Uma revisão sistemática identificou cinco estudos a respeito do papel da microscopia urinária no diagnóstico diferencial de LRA e na predição de desfechos em pacientes internados. Todos os estudos confirmaram que a microscopia urinária é um subsídio valioso no diagnóstico diferencial de LRA9. Contudo, sete artigos sobre LRA relacionada a sepse que conjuntamente incluíram 174 pacientes não chegaram a uma conclusão10.
Hall et al. estudaram 249 pacientes com LRA e compararam biomarcadores tradicionais e novos. Os autores concluíram que os biomarcadores de proteinúria e microscopia aprimoraram significativamente a determinação clínica do prognóstico. O sedimento urinário apresentou uma ASC-COR de 0,66 (IC 95%: 0,57-0,75) semelhante a NGAL, KIM-1 e IL-1819. Outra metanálise que incluiu 28 estudos de biomarcadores de LRA em cirurgia cardíaca concluiu que tais marcadores apresentavam uma discreta discriminação e relatou valores compostos de ASC-COR entre 0,63 e 0,7220.

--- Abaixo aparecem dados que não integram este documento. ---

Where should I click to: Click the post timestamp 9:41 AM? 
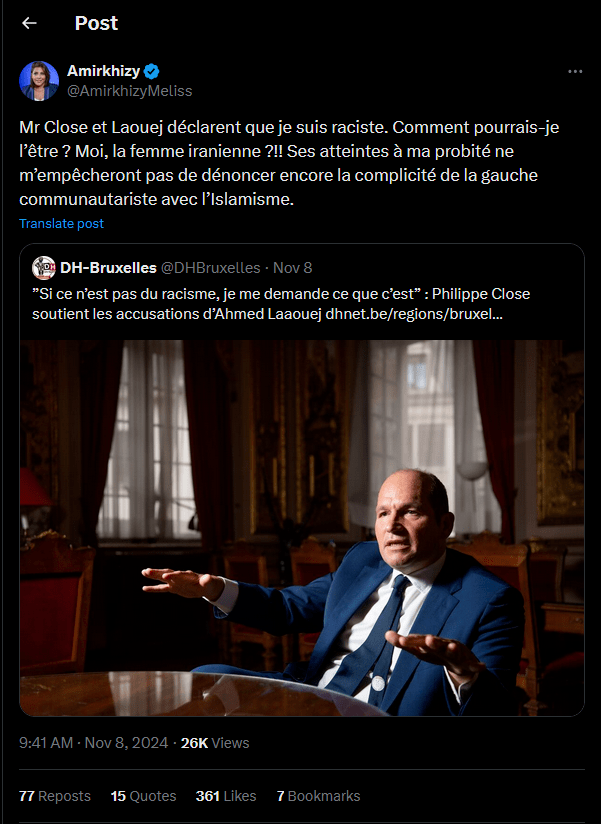pos(46,743)
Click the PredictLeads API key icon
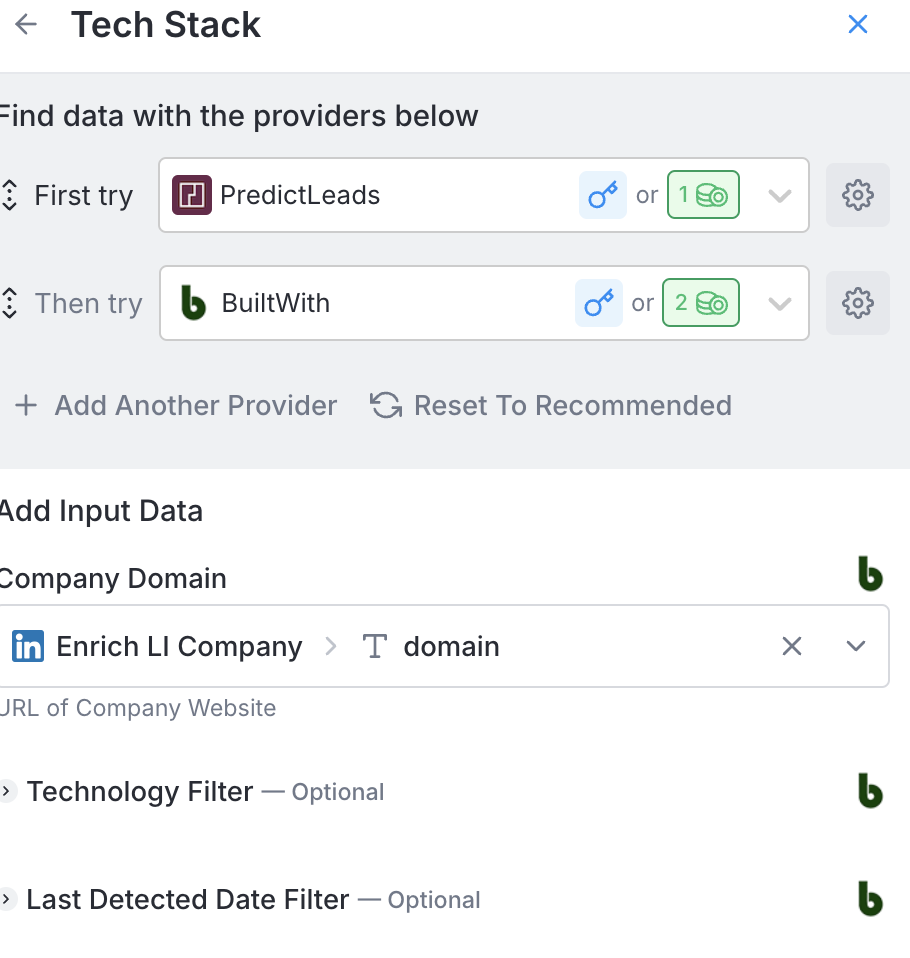The width and height of the screenshot is (910, 958). point(602,195)
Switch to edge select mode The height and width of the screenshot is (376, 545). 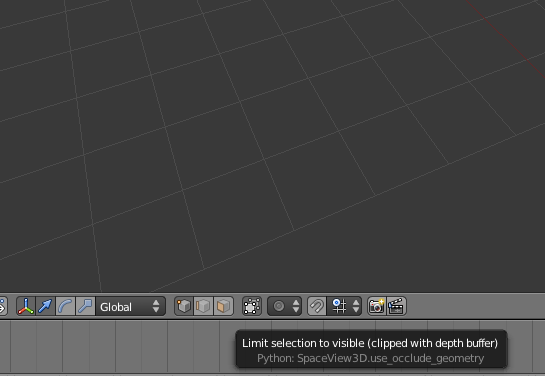pyautogui.click(x=203, y=306)
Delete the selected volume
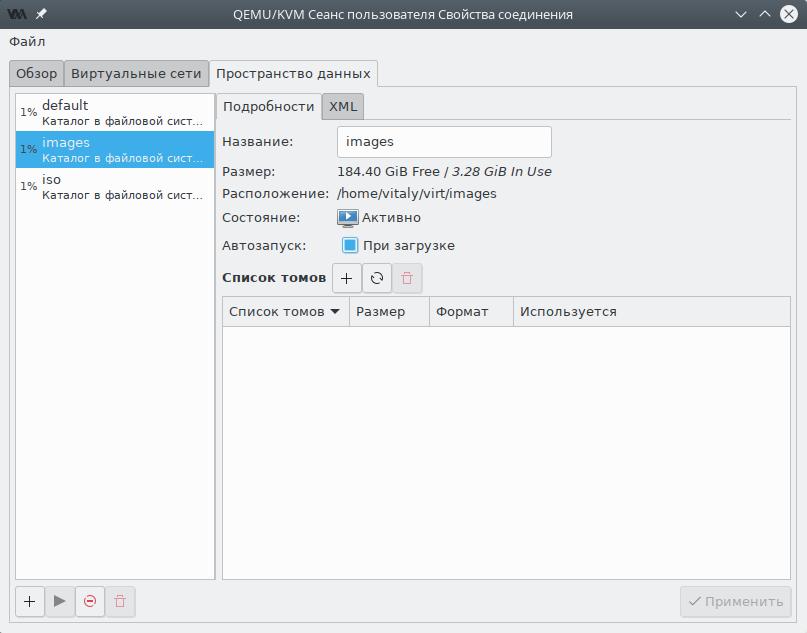This screenshot has width=807, height=633. [407, 278]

Chawla et al. desenvolveram e avaliaram a precisão de um índice de escore para presença de cilindros. A concordância interobservador foi de 99,8% (DP 0,29) com coeficiente de variação de 1,24%. O índice considerou CG e cilindros de células epiteliais por percentual de campos de baixa potência com pelo menos um cilindro21. Ainda não há definição sobre se o primeiro critério ou o número de CG por campo de baixa potência e células epiteliais renais por campo de alta potência, como proposto, devem ser utilizados22.
O delineamento prospectivo, a homogeneidade da coorte e LRA definida pelos critérios do KDIGO são fortes vantagens deste estudo. Além disso, os examinadores de urina foram cegados para o diagnóstico. O pequeno número de casos, o fato de ter sido realizado em um único centro, bem como a inexistência de comparação com outros índices urinários ou biomarcadores são as limitações do presente estudo.
A microscopia urinária é um exame facilmente disponível, não invasivo, acessível e que requer equipamentos simples. Em nosso estudo, a presença de células epiteliais tubulares renais e cilindros granulares resultou em elevada especificidade para o diagnóstico precoce de LRA. A microscopia urinária pode ser usada em conjunto com outros biomarcadores de LRA precoce de forma a aprimorar o poder discriminatório do método.